Building the technical foundation
Yet, cloud-native platforms are what allow companies to improve customer and employee experiences by offering a wide range of functionality such as communications, authentication, and AI utilities.
Cloud-native platforms continuously deliver new features and functions while eliminating the need for IT to update hardware and software. Cloud-native platforms can rapidly and seamlessly scale to support peak workloads to improve customer experience. To successfully deliver RTEs, a company should embrace a cloud-native communications platform (CP). This CP should:
- Enable omnichannel communication for seamless support. Rich communications experiences require a company to support email, chat, voice, and SMS. SMS was the primary messaging app that companies had to support through the mid-2010s. To meet customers where they are today, companies must support globally adopted messaging apps such as Facebook Messenger, WhatsApp, and WeChat. While there may be several different solutions a company can purchase to support various communications modes, it's easier for IT to procure and monitor multiple communications modes with one platform.
- Deliver global, scalable connectivity. Companies should look for a communications platform that supports connectivity in multiple countries and offers multiple language support for voice and messaging. Selecting a global platform eliminates the hassle of managing multiple contracts in various currencies. It also provides one point of contact for technical support issues. CPs should provide detailed monitoring and visibility into call quality, performance data, and API operations.
- Support communications for the Internet of Things (IoT). We're in a world where things will communicate with people and other connected devices. Part of your communications strategy should be to add SMS capabilities in addition to cellular data to your IoT devices. Enabling machine-to-machine and machine-to-people communications requires APIs to link data into applications and the ability to messages to a person's phone. A CP can provide management for SIMs, APIs and tools for integration and communications.
- Integrate with your systems of engagement and record. A communications platform should provide tools that allow a company to integrate with its CRM system, marketing automation systems, and service desk.

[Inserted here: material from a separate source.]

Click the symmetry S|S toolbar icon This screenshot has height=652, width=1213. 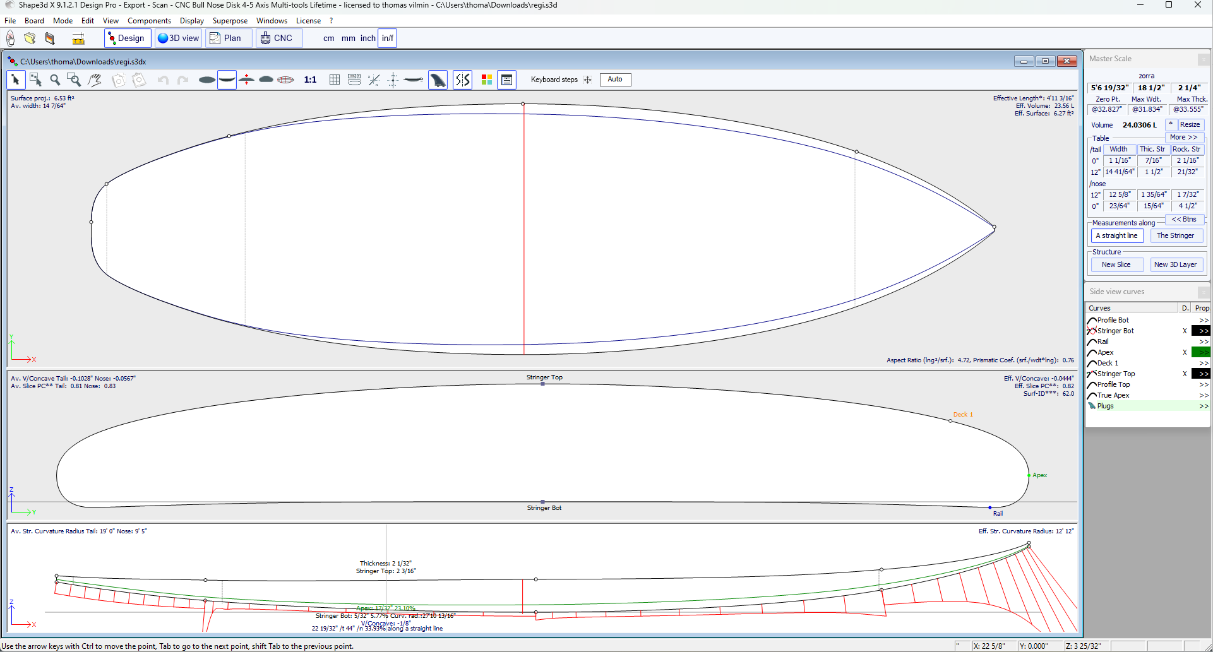point(463,80)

- Help you embrace bots and conversational interfaces. In a world where everyone is talking to Alexa, Siri, and Google, a company must offer bots and conversational interfaces, or it will be left behind. A modern CP will help companies build conversational IVRs and bots that work across web and mobile chat, SMS, WhatsApp, and your contact center. Companies need the ability to design, build, and train bots using machine learning and natural language understanding. To do this, a company can purchase cognitive services from its cloud computing provider, use services that are part of a CP, or use APIs to connect its CP to its chosen AI platform. A platform should provide tools that help you streamline the process of creating bots such as baseline templates for bot actions, analytics, and contextual handoffs.
- Improve support for regulatory compliance and privacy. Selecting a cloud resident platform that offers a choice of data centers will allow a company to keep customer data within a specific geography. However, privacy doesn't stop there. The CP must provide a platform that will enable companies to support communications without sharing a person's number.

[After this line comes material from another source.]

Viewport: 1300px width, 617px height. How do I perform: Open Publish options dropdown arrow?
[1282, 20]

Cloud-native services, connected data, and analytics enable agility by making a company's systems and processes more intelligent, scalable, and interconnected. Right-time experiences are contextual services that leverage data, analytics, and artificial intelligence to change how a company communicates. RTEs can reshape a company's business models, increase collaboration, and improve customer relationships by leveraging cloud-native communications platforms that enable you to add multiple types of communications into your apps, services, and web sites.